By definition, a Purana must cover five subjects: the creation of the universe; its destruction and recreation; the principal gods and patriarchs; the reigns of the Manus; and the history of the Suryavanshi and Chandravanshi kings. However, none of the Puranas match this definition exactly, since none of them covers all five topics.
The 18 major Puranas are divided into three groups, each exalting one member of the Hindu Trinity (see Trimurti). Those Puranas in which rajas or passion prevails relate chiefly to Brahma. These are the Brahma Purana, Brahmanda Purana, Brahmavayvarta Purana, Markandeya Purana, Bhavishya Purana, and Vamana Purana.

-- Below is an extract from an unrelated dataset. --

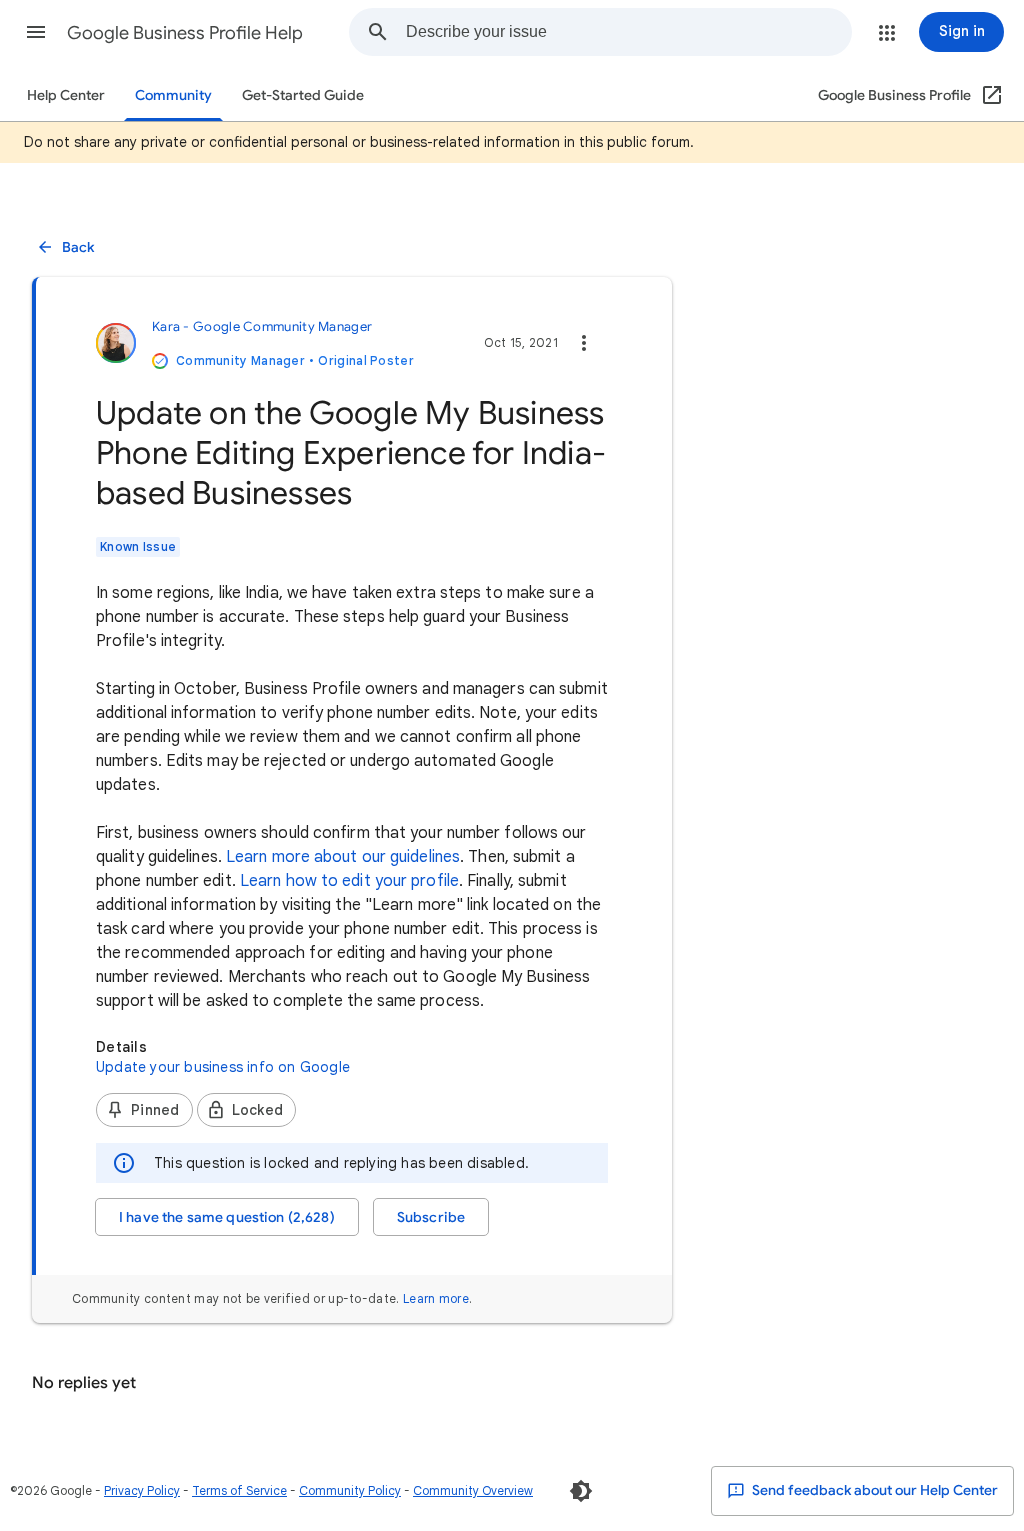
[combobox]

Those Puranas in which satva or purity is the leitmotif are related to Vishnu. These are the Vishnu Purana, Bhagavata Purana, Naradiya Purana, Garuda Purana, Padma Purana and Varaha Purana.
Those in which tamas or gloom and ignorance are dominant are related to Shiva. These are the Shiva Purana, Linga Purana, Skanda Purana, Agni Purana, Matsya Purana, and Kurma Purana. Sometimes the Vayu Purana is substituted for the Agni Purana or Shiva Purana.
Of the 18 major Puranas, the Vishnu Purana is the most complete, in that it conforms more than the others to the definition of a Purana. According to some sources, the Markandeya Purana is considered to be the oldest Purana. Other sources state that the Vayu Purana is the oldest. The Bhagavata Purana (also called the Shrimad Bhagavata) is believed to be the most recent and is the most popular.
Apart from these 18 Puranas, there are also 18 Upapuranas or subsidiary Puranas, which were composed after the major ones.
The Puranas are a valuable source to trace the development of Hinduism. They mark the next stage in beliefs after the Vedas. Hinduism, as practiced today, is largely inspired by the Puranas.